Ives v. Darling

210 A.D. 521 | N.Y. App. Div. | 1924

Van Kirk, J.:

That service of the summons had not been made upon the defendant was the ground of the motion. The process server made an affidavit of personal service of the summons upon this defendant. The defendant did not appear or answer. Thereupon judgment in regular form was taken by default. When this motion was made it appeared, if we accept the facts as presented by the plaintiff, that the form of the so-called personal service was as follows: The process server went to the home of the defendant; her husband came to the door; the process server told the husband his errand and was invited in; the defendant was in an adjoining room, about twenty feet distant; her husband, spoke to her, saying: “Anna there is a man here with a summons and complaint in an action which Ives is bringing against you and wants to serve you with these papers. The said Anna S. Darling replied: You take them *522for me George and it will be all right.’ Whereupon I then handed a copy of the summons and complaint * * * to the said George B. Darling,” her husband. The process server says further that he knows it was the defendant who instructed her husband to take the summons and complaint, and that she was not more than twenty feet from the place where the husband and the process server were standing. He does not say that he at any time saw the defendant, or attempted to deliver the papers to her.

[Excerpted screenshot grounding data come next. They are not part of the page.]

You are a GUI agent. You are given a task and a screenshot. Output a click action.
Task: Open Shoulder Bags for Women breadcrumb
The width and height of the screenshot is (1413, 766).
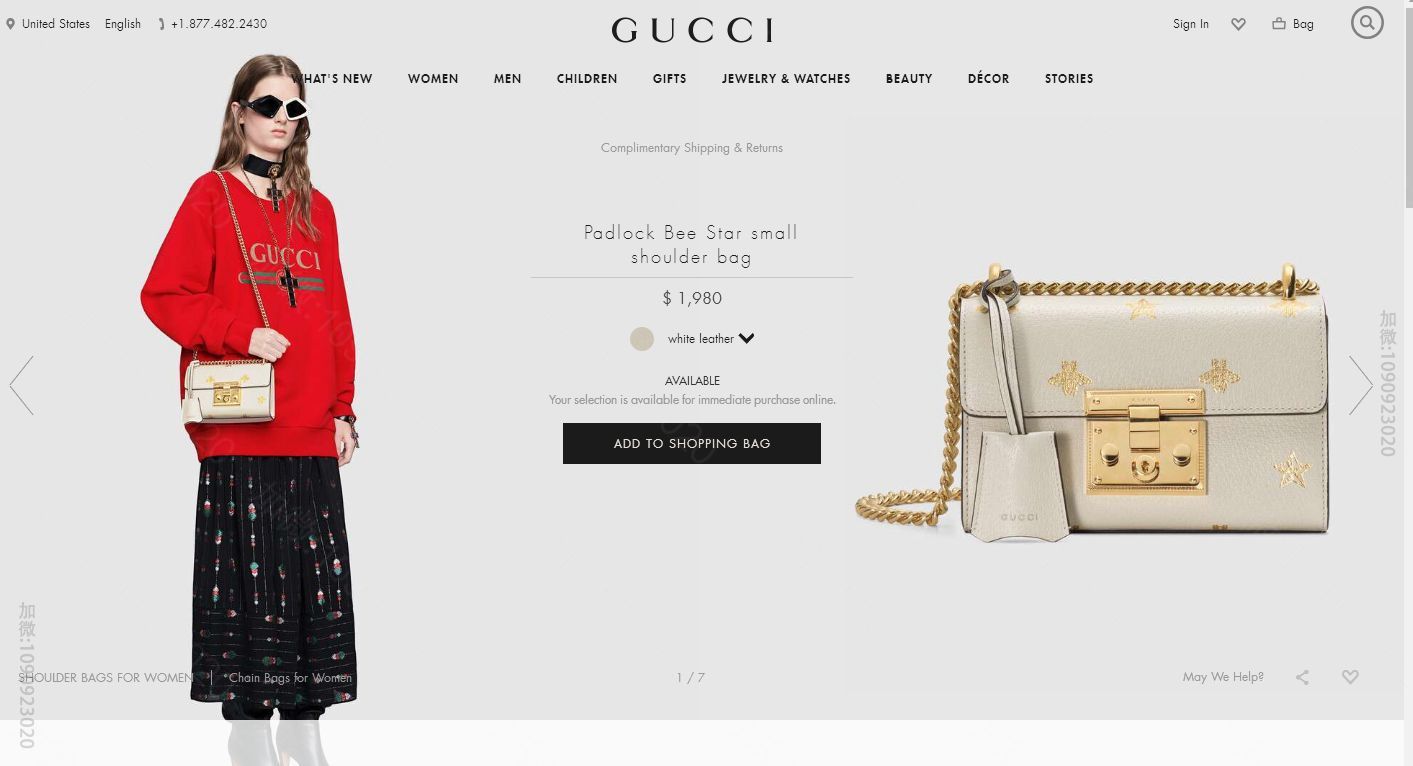tap(105, 678)
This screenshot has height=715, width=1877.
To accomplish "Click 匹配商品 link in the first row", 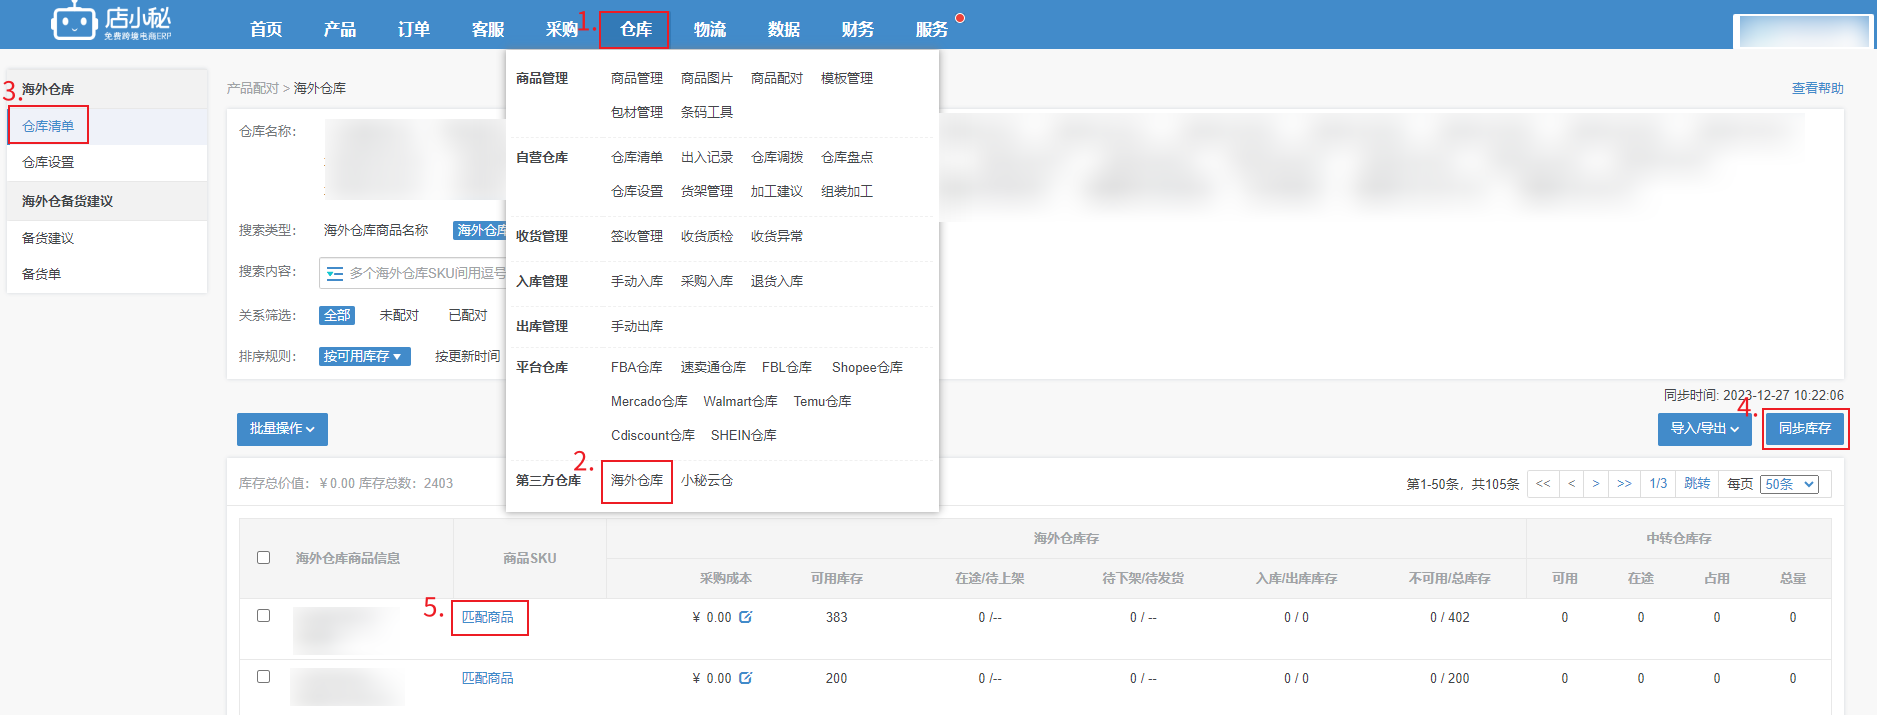I will click(488, 618).
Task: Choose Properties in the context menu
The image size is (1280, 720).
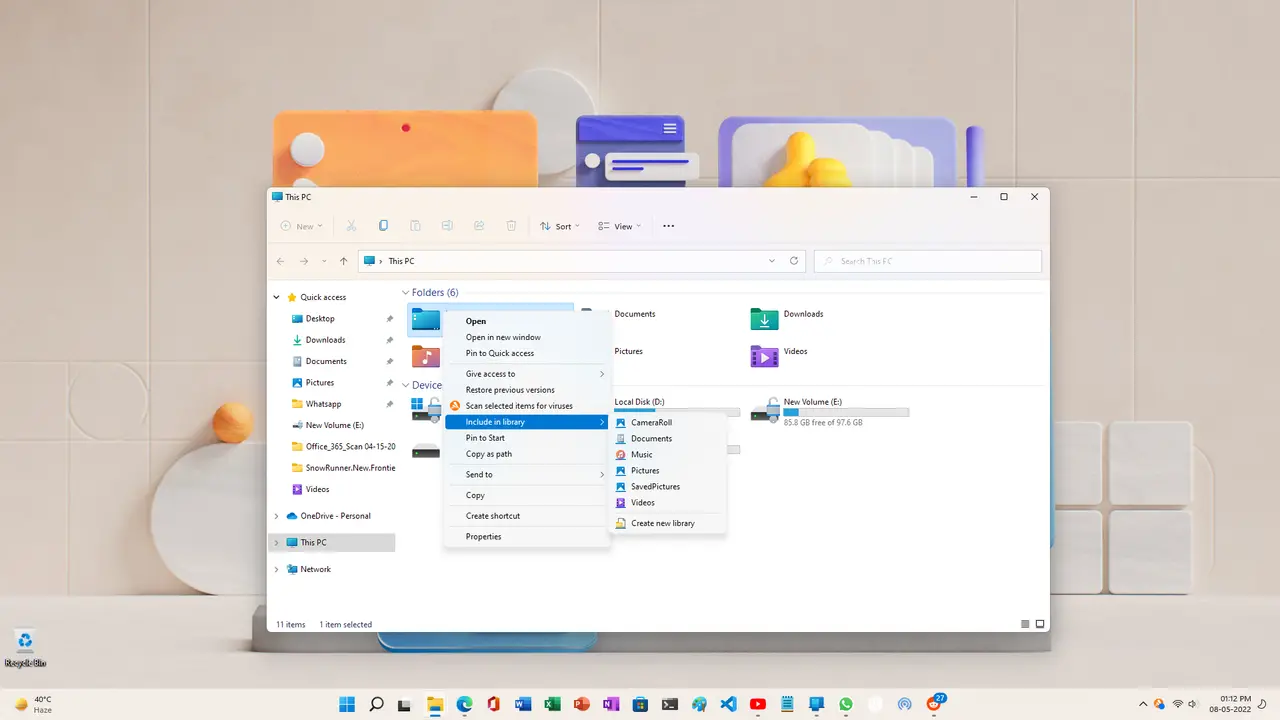Action: tap(483, 537)
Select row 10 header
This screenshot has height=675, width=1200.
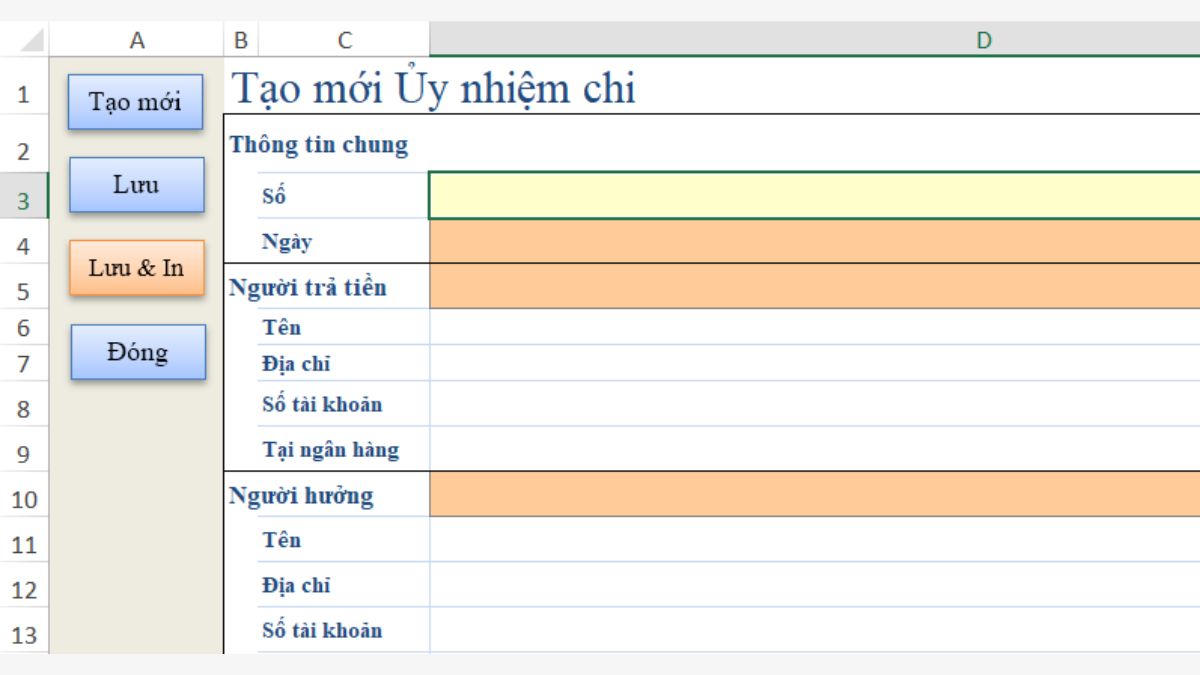[x=24, y=498]
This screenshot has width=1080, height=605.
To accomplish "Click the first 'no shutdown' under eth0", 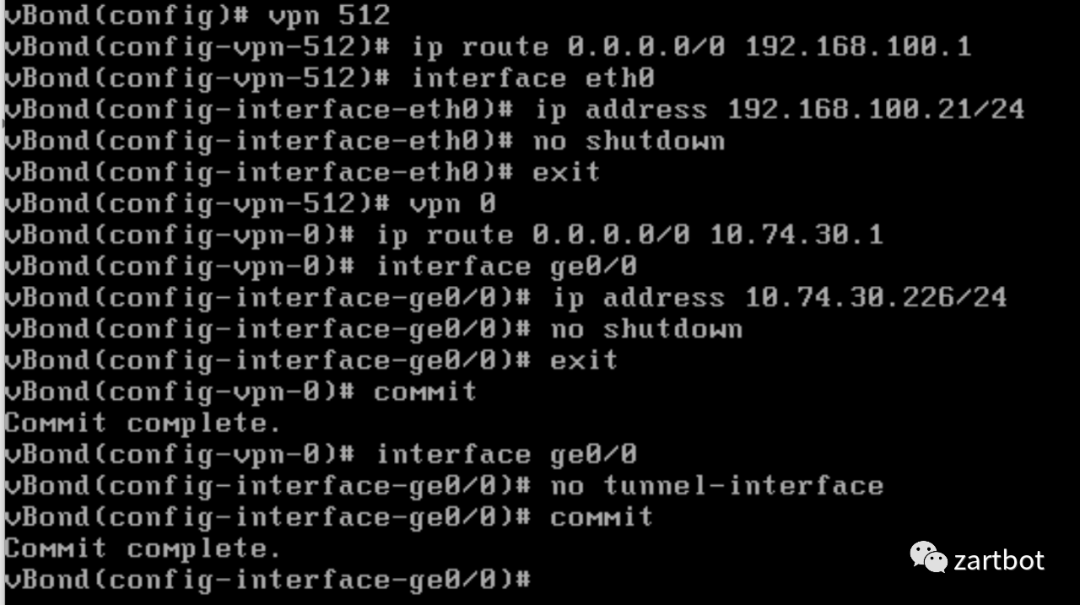I will coord(629,141).
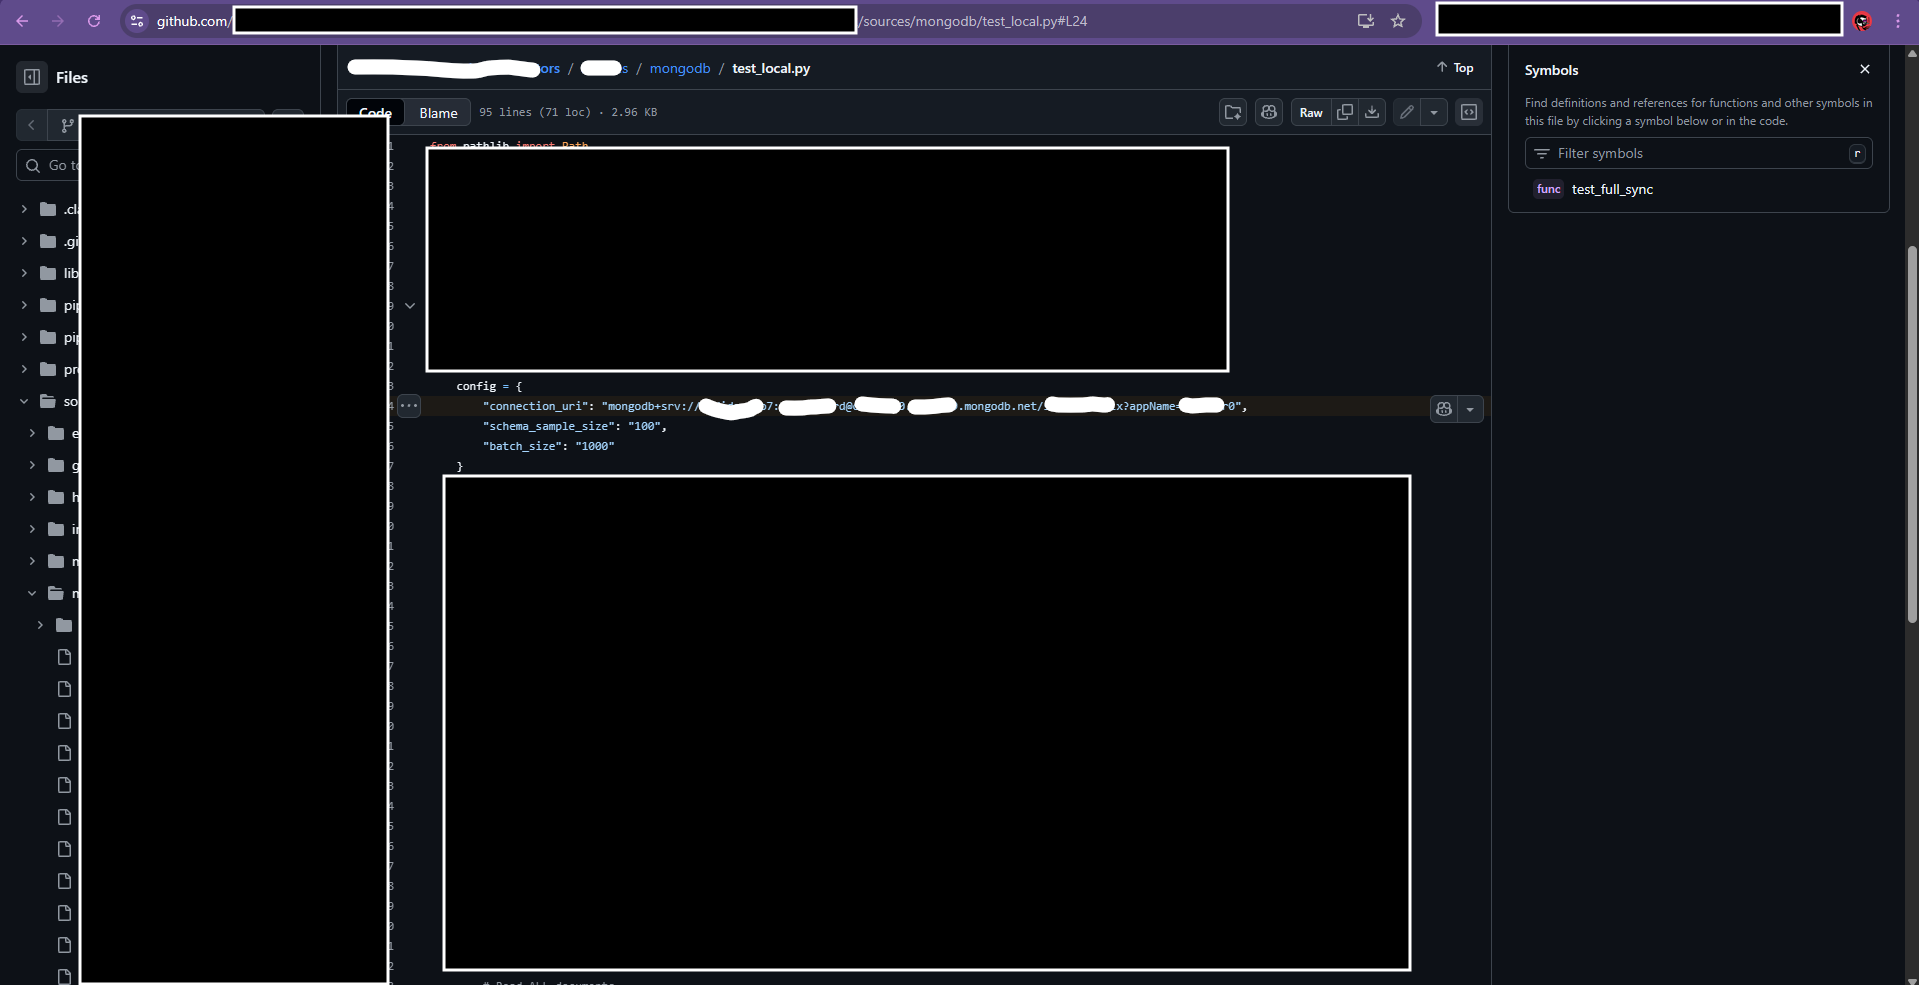Open the Raw file view

[x=1310, y=112]
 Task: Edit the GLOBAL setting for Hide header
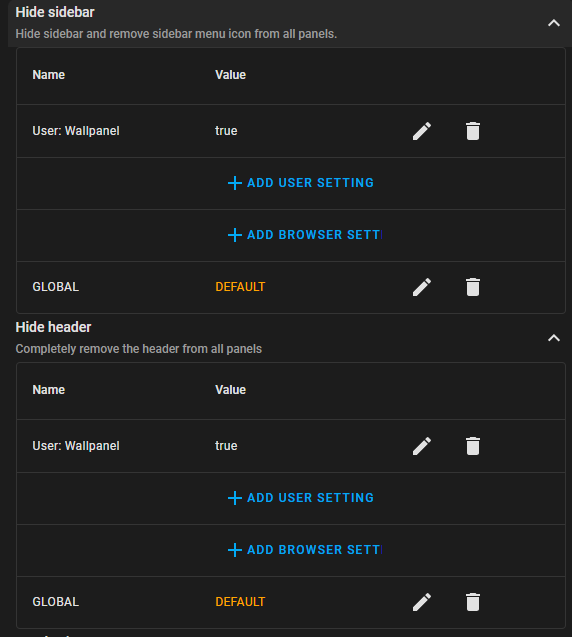click(x=422, y=602)
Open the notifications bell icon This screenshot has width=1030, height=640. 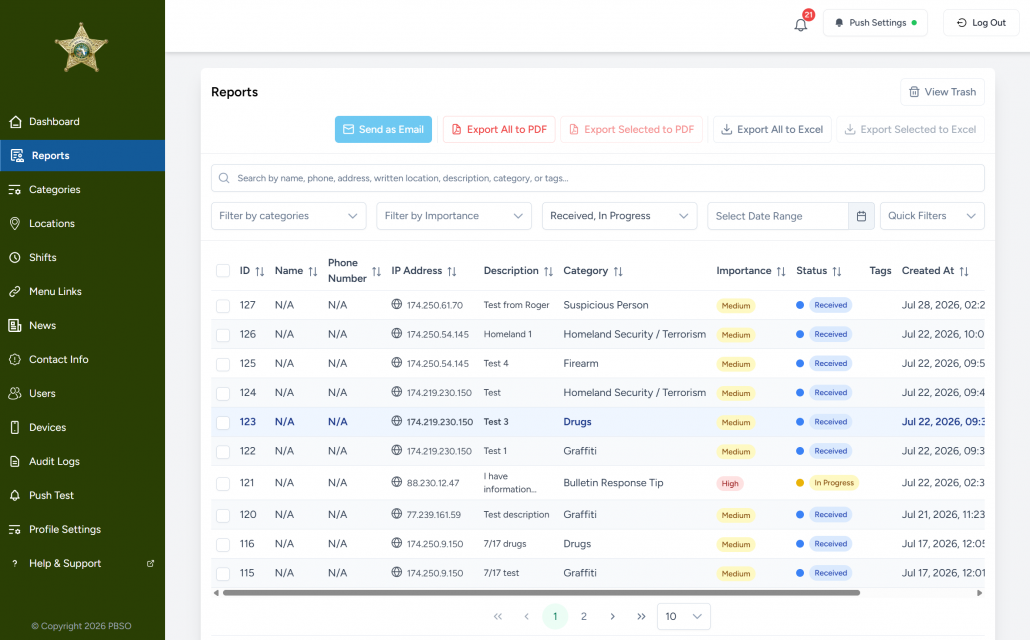(x=800, y=25)
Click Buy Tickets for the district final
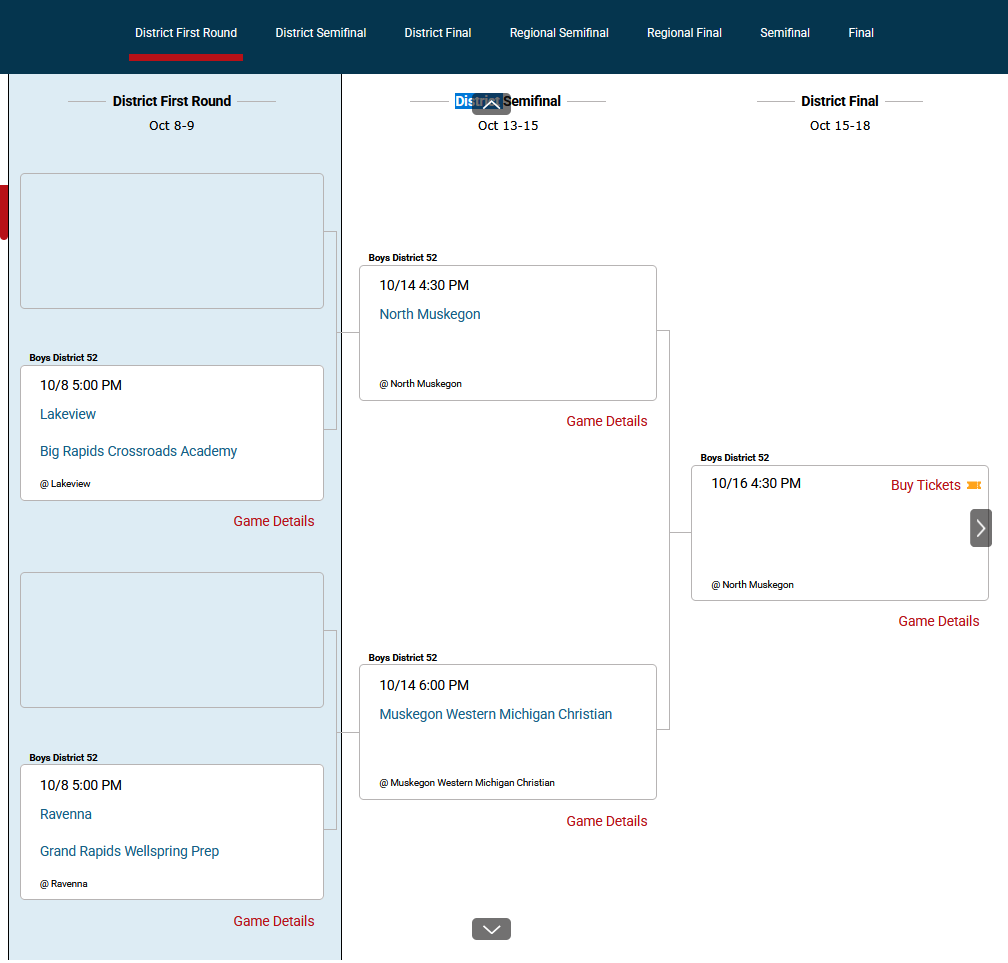This screenshot has width=1008, height=963. (x=925, y=485)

If the defendant be a natural person, an adult and competent, unless he has appeared generally in the aqtion (Civ. Prac. Act, § 237), jurisdiction of him can only be acquired by service of the summons as provided by section 225 of the Civil Practice Act.

There was no proper or sufficient service of the summons or complaint upon the defendant in this action. There was no effort to deliver the summons to her; she did not refuse to receive it. No facts are shown justifying any other service than personal service in the usual form. (Davison v. Baker, 24 How. Pr. 39; Williams v. Van Valkenburg, 16 id. 144; O’Connell v. Gallagher, 104 App. Div. 492.)

The court below denied the motion, holding that defendant had waived personal service, citing Hiller v. B. & M. B. R. R. Co. (70 N. Y. 223). That case is not authority for the holding. There the action was against a railroad company and the question was whether or not the service authorized by the Legislature protected the constitutional rights of the defendant. The court said that it is a general rule that any service must be deemed sufficient which renders it reasonably probable that the party proceeded against will be apprised of what is going on against him and have an opportunity to defend; and the court simply held that the provision for service upon a foreign corporation made by the Legislature did not violate this general rule and, therefore, the service was sufficient. It is not necessary to consider the conflict in the affidavits presented by the parties upon this motion. In the instant case it may be noticed in this connection that several of the important facts above stated from the affidavit of the process server are disputed in affidavits filed on behalf of defendant.

The order appealed from should be reversed, with costs, and the motion granted, with ten dollars costs.

All concur.

Order reversed on the.law, .with ten dollars costs and disbursements, and motion granted, with ten dollars costs.